REQUIRED WORK: The records below are to be copied exactly, with their pictures left out.

DATA SUPPLIED:
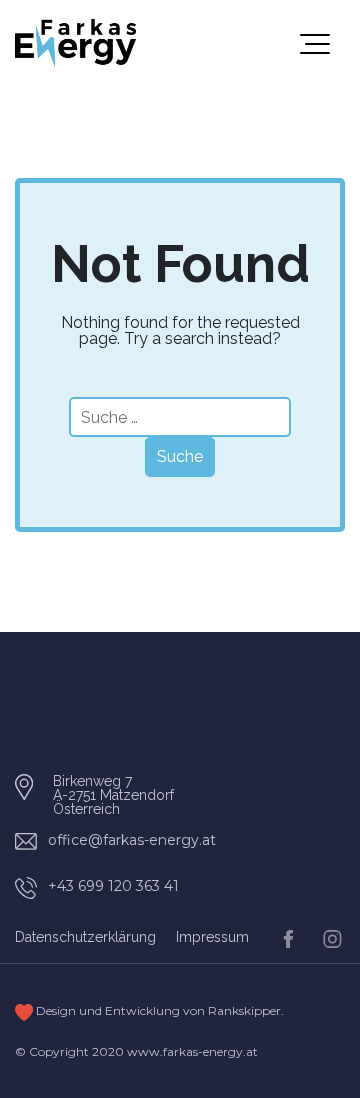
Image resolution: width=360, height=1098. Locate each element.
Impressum (212, 937)
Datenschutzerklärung (85, 937)
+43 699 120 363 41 (113, 886)
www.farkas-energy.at (192, 1051)
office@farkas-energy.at (132, 840)
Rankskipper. (246, 1010)
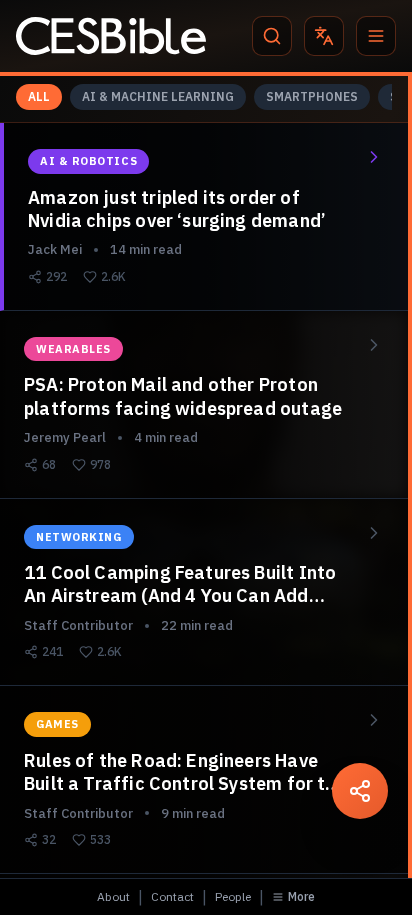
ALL (39, 96)
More (301, 896)
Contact (172, 896)
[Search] (272, 36)
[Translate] (324, 36)
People (233, 896)
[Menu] (376, 36)
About (113, 896)
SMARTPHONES (312, 96)
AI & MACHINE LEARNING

RESPONSE BOX:
Image resolution: width=360, height=1098. Locate each element.
Impressum (212, 937)
Datenschutzerklärung (85, 937)
+43 699 120 363 41 (113, 886)
www.farkas-energy.at (192, 1051)
office@farkas-energy.at (132, 840)
Rankskipper. (246, 1010)
ALL (39, 96)
More (301, 896)
Contact (172, 896)
[Search] (272, 36)
[Translate] (324, 36)
People (233, 896)
[Menu] (376, 36)
About (113, 896)
SMARTPHONES (312, 96)
AI & MACHINE LEARNING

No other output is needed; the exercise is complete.